• [Stored records]:
────────────────────
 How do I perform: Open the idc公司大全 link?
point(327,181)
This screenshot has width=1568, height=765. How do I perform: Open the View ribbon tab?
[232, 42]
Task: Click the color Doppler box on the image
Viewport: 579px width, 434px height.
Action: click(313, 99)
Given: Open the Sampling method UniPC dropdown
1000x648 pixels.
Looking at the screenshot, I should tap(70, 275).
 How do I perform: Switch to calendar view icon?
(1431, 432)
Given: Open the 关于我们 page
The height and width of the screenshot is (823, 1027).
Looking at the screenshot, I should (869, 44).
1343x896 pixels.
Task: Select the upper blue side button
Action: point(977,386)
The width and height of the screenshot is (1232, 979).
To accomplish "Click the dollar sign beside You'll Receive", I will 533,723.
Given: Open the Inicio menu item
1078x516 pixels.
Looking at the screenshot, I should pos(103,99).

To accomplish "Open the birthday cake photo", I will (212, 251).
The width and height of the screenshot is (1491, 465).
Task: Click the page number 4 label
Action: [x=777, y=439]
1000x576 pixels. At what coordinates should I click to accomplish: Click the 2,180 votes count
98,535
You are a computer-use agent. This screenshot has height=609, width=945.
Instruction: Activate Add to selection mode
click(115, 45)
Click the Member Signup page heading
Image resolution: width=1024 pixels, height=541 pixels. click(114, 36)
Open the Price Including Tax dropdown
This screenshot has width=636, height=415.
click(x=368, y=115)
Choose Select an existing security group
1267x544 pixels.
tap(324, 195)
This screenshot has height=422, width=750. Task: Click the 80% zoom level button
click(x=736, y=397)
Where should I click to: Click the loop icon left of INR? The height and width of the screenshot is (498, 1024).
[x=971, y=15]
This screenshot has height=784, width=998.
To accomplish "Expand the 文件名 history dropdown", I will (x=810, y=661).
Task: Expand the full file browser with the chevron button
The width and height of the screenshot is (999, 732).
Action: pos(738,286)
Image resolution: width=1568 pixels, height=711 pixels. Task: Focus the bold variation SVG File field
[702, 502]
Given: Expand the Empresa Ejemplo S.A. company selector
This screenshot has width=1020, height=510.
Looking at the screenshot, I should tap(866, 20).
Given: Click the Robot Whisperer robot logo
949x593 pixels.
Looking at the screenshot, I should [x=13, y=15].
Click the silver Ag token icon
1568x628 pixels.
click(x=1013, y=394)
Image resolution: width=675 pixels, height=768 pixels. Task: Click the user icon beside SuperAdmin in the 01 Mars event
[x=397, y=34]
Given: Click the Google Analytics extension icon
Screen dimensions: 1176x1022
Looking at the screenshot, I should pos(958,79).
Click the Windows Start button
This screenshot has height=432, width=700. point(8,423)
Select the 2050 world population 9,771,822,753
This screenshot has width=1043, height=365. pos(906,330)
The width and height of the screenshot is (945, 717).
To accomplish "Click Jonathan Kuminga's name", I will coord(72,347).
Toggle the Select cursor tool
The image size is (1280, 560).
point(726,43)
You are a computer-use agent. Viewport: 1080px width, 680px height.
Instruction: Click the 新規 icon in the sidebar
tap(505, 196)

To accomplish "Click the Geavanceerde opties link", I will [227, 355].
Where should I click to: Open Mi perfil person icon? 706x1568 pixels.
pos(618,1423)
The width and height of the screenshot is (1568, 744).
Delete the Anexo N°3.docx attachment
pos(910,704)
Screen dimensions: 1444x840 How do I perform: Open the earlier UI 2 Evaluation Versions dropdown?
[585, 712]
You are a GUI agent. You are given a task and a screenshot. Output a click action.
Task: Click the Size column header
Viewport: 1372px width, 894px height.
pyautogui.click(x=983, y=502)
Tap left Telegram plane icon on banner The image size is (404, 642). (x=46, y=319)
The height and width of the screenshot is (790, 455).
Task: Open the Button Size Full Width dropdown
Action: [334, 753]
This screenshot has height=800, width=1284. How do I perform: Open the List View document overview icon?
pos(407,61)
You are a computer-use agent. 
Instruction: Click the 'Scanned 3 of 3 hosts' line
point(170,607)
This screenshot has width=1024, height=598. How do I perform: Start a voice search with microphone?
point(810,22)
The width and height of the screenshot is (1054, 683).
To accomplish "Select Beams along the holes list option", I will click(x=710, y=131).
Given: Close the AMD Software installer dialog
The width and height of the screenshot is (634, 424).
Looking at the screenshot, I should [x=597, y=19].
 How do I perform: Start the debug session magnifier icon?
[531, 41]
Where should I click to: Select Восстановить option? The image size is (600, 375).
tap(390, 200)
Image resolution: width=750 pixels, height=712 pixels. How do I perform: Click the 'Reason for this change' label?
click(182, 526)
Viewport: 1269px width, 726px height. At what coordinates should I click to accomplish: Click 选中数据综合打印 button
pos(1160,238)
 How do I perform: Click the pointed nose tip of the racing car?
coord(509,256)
────────────────────
• [Exercise brief]: A complete, exact copy of the entries is required.

• [Response below]:
 How do I perform: Open the idc公司大全 link?
point(327,181)
This screenshot has width=1568, height=765. How do I perform: Open the View ribbon tab?
[232, 42]
Task: Click the color Doppler box on the image
Viewport: 579px width, 434px height.
Action: click(313, 99)
Given: Open the Sampling method UniPC dropdown
1000x648 pixels.
Looking at the screenshot, I should tap(70, 275).
 How do I perform: Switch to calendar view icon?
(1431, 432)
Given: Open the 关于我们 page
The height and width of the screenshot is (823, 1027).
Looking at the screenshot, I should (869, 44).
1343x896 pixels.
Task: Select the upper blue side button
Action: point(977,386)
The width and height of the screenshot is (1232, 979).
To accomplish "Click the dollar sign beside You'll Receive", I will 533,723.
Given: Open the Inicio menu item
1078x516 pixels.
Looking at the screenshot, I should pos(103,99).

To accomplish "Open the birthday cake photo", I will (212, 251).
The width and height of the screenshot is (1491, 465).
Task: Click the page number 4 label
Action: [x=777, y=439]
1000x576 pixels. At what coordinates should I click to accomplish: Click the 2,180 votes count
98,535
You are a computer-use agent. This screenshot has height=609, width=945.
Instruction: Activate Add to selection mode
click(115, 45)
Click the Member Signup page heading
Image resolution: width=1024 pixels, height=541 pixels. click(114, 36)
Open the Price Including Tax dropdown
This screenshot has width=636, height=415.
click(x=368, y=115)
Choose Select an existing security group
1267x544 pixels.
tap(324, 195)
This screenshot has height=422, width=750. Task: Click the 80% zoom level button
click(x=736, y=397)
Where should I click to: Click the loop icon left of INR? The height and width of the screenshot is (498, 1024).
[x=971, y=15]
This screenshot has height=784, width=998.
To accomplish "Expand the 文件名 history dropdown", I will (x=810, y=661).
Task: Expand the full file browser with the chevron button
The width and height of the screenshot is (999, 732).
Action: pos(738,286)
Image resolution: width=1568 pixels, height=711 pixels. Task: Focus the bold variation SVG File field
[702, 502]
Given: Expand the Empresa Ejemplo S.A. company selector
This screenshot has width=1020, height=510.
Looking at the screenshot, I should tap(866, 20).
Given: Click the Robot Whisperer robot logo
949x593 pixels.
Looking at the screenshot, I should [x=13, y=15].
Click the silver Ag token icon
1568x628 pixels.
click(x=1013, y=394)
Image resolution: width=675 pixels, height=768 pixels. Task: Click the user icon beside SuperAdmin in the 01 Mars event
[x=397, y=34]
Given: Click the Google Analytics extension icon
Screen dimensions: 1176x1022
Looking at the screenshot, I should pos(958,79).
Click the Windows Start button
This screenshot has height=432, width=700. point(8,423)
Select the 2050 world population 9,771,822,753
This screenshot has width=1043, height=365. pos(906,330)
The width and height of the screenshot is (945, 717).
To accomplish "Click Jonathan Kuminga's name", I will coord(72,347).
Toggle the Select cursor tool
The image size is (1280, 560).
point(726,43)
You are a computer-use agent. Viewport: 1080px width, 680px height.
Instruction: Click the 新規 icon in the sidebar
tap(505, 196)

To accomplish "Click the Geavanceerde opties link", I will [227, 355].
Where should I click to: Open Mi perfil person icon? 706x1568 pixels.
pos(618,1423)
The width and height of the screenshot is (1568, 744).
Delete the Anexo N°3.docx attachment
pos(910,704)
Screen dimensions: 1444x840 How do I perform: Open the earlier UI 2 Evaluation Versions dropdown?
[585, 712]
You are a GUI agent. You are given a task and a screenshot. Output a click action.
Task: Click the Size column header
Viewport: 1372px width, 894px height.
pyautogui.click(x=983, y=502)
Tap left Telegram plane icon on banner The image size is (404, 642). (x=46, y=319)
The height and width of the screenshot is (790, 455).
Task: Open the Button Size Full Width dropdown
Action: [334, 753]
This screenshot has height=800, width=1284. How do I perform: Open the List View document overview icon?
pos(407,61)
You are a computer-use agent. 
Instruction: Click the 'Scanned 3 of 3 hosts' line
point(170,607)
This screenshot has width=1024, height=598. How do I perform: Start a voice search with microphone?
point(810,22)
The width and height of the screenshot is (1054, 683).
To accomplish "Select Beams along the holes list option", I will click(x=710, y=131).
Given: Close the AMD Software installer dialog
The width and height of the screenshot is (634, 424).
Looking at the screenshot, I should [x=597, y=19].
 How do I perform: Start the debug session magnifier icon?
[531, 41]
Where should I click to: Select Восстановить option? The image size is (600, 375).
tap(390, 200)
Image resolution: width=750 pixels, height=712 pixels. How do I perform: Click the 'Reason for this change' label?
click(182, 526)
Viewport: 1269px width, 726px height. At what coordinates should I click to accomplish: Click 选中数据综合打印 button
pos(1160,238)
 How do I perform: Click the pointed nose tip of the racing car?
coord(509,256)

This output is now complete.